> _TASK STATEMENT_: If pictures appear, leave them out, and return exactly the lines from the one holding "The height and width of the screenshot is (369, 447)." through the last line of the listing below.

> _INFORMATION GIVEN_:
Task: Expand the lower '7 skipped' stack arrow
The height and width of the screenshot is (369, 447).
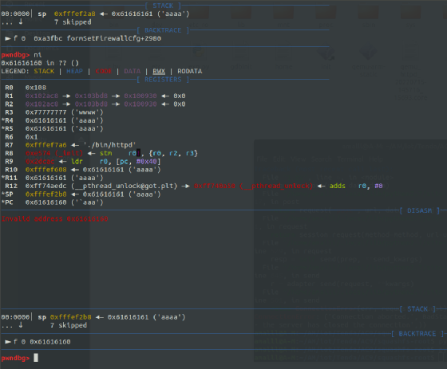Action: pyautogui.click(x=21, y=325)
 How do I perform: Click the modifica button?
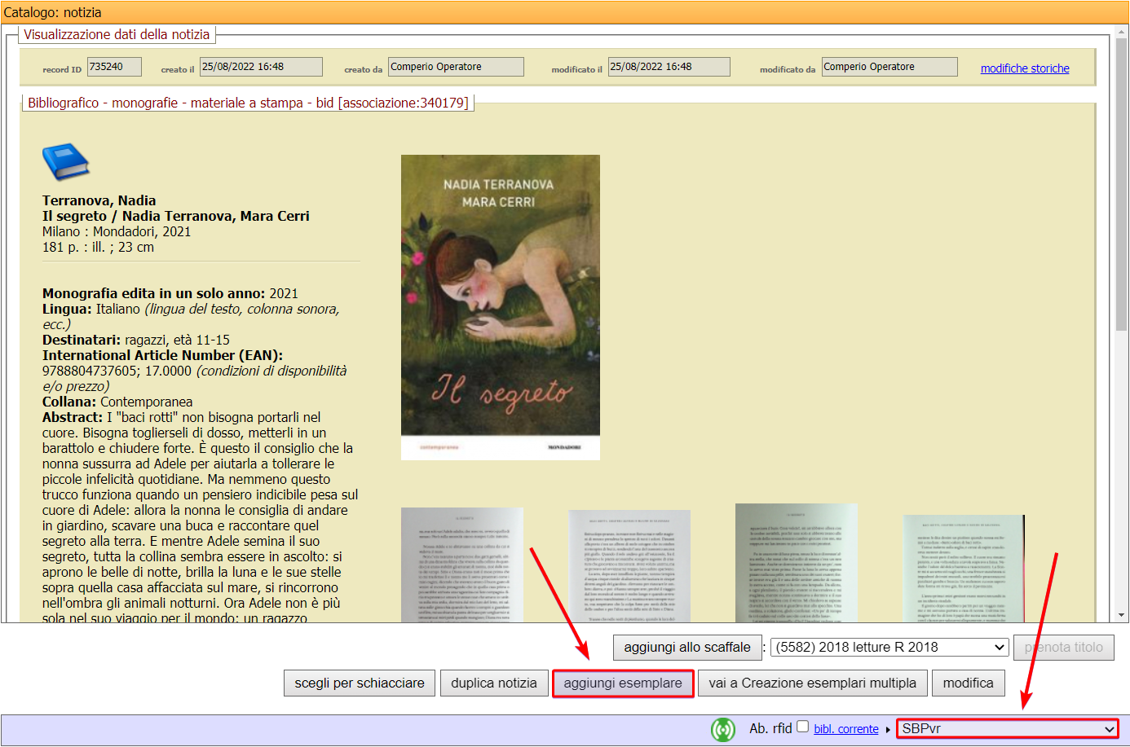click(x=968, y=683)
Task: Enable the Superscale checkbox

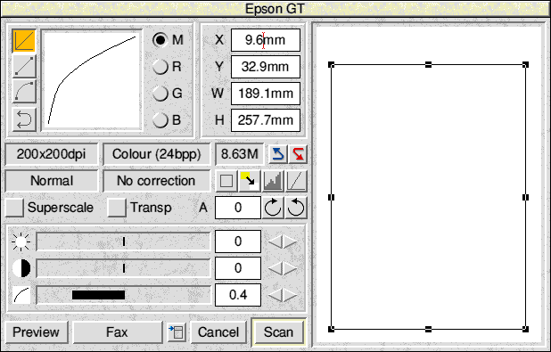Action: point(14,208)
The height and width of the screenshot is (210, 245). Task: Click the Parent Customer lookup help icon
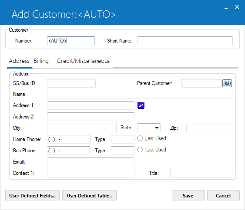pyautogui.click(x=227, y=83)
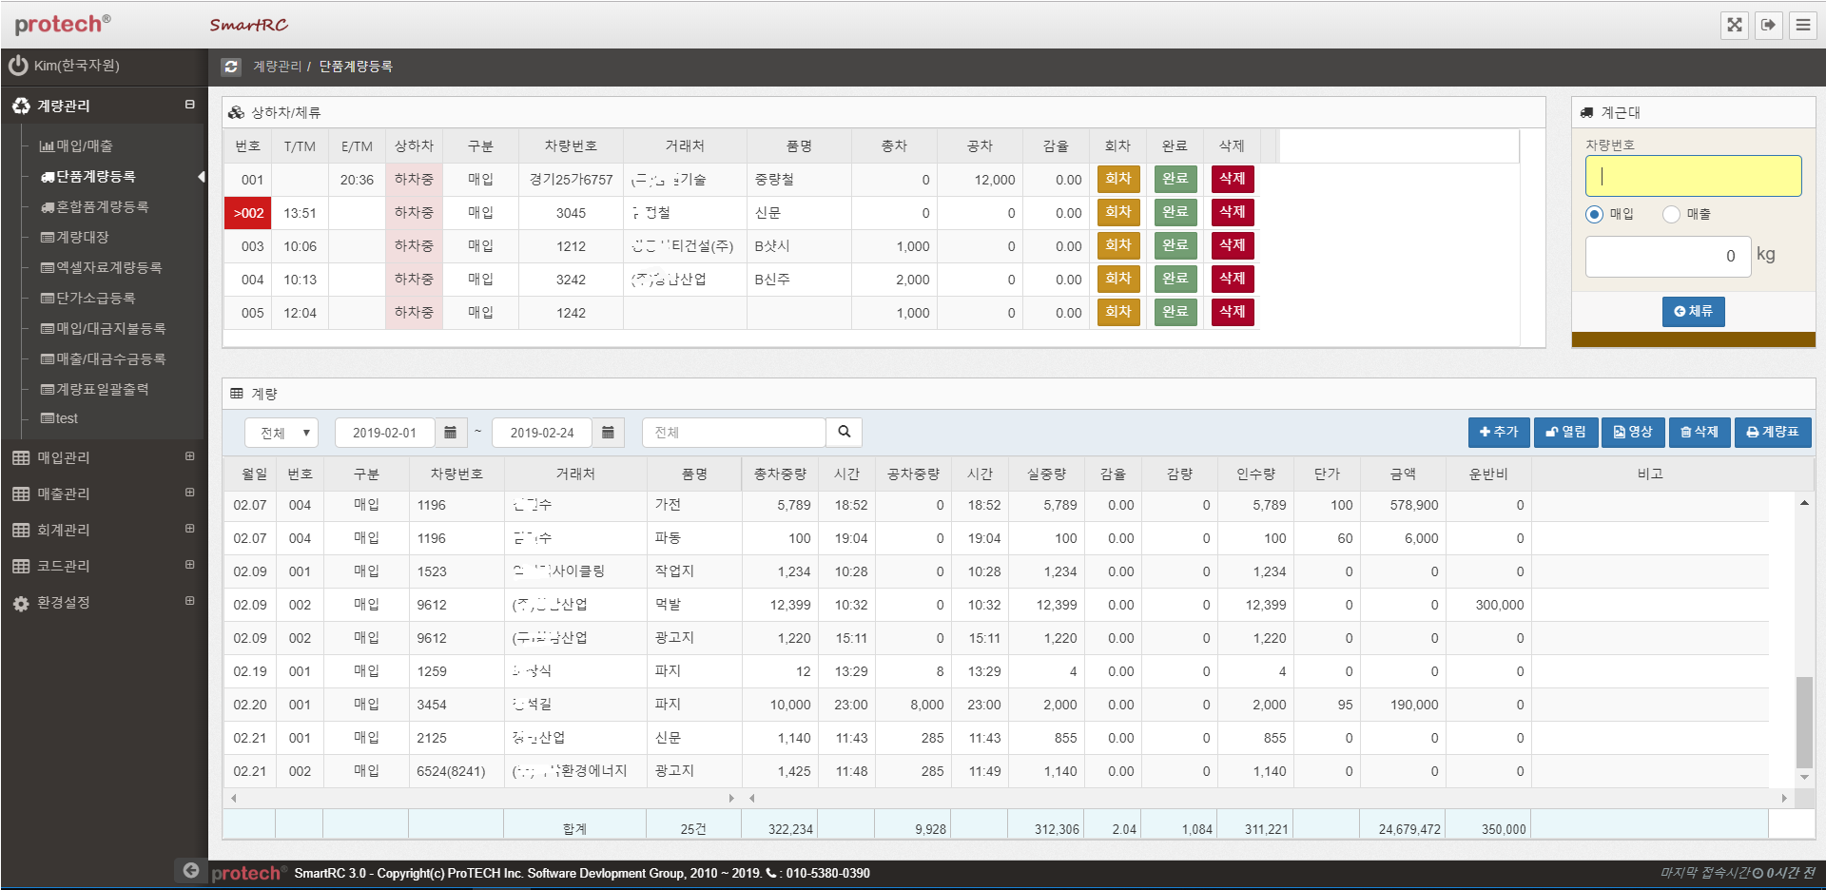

> _REPLY_:
The height and width of the screenshot is (369, 447).
Action: pyautogui.click(x=21, y=325)
 How do I perform: Click the modifica button?
click(x=968, y=683)
Task: Enable the Superscale checkbox

Action: point(14,208)
The height and width of the screenshot is (210, 245). Task: Click the Parent Customer lookup help icon
pyautogui.click(x=227, y=83)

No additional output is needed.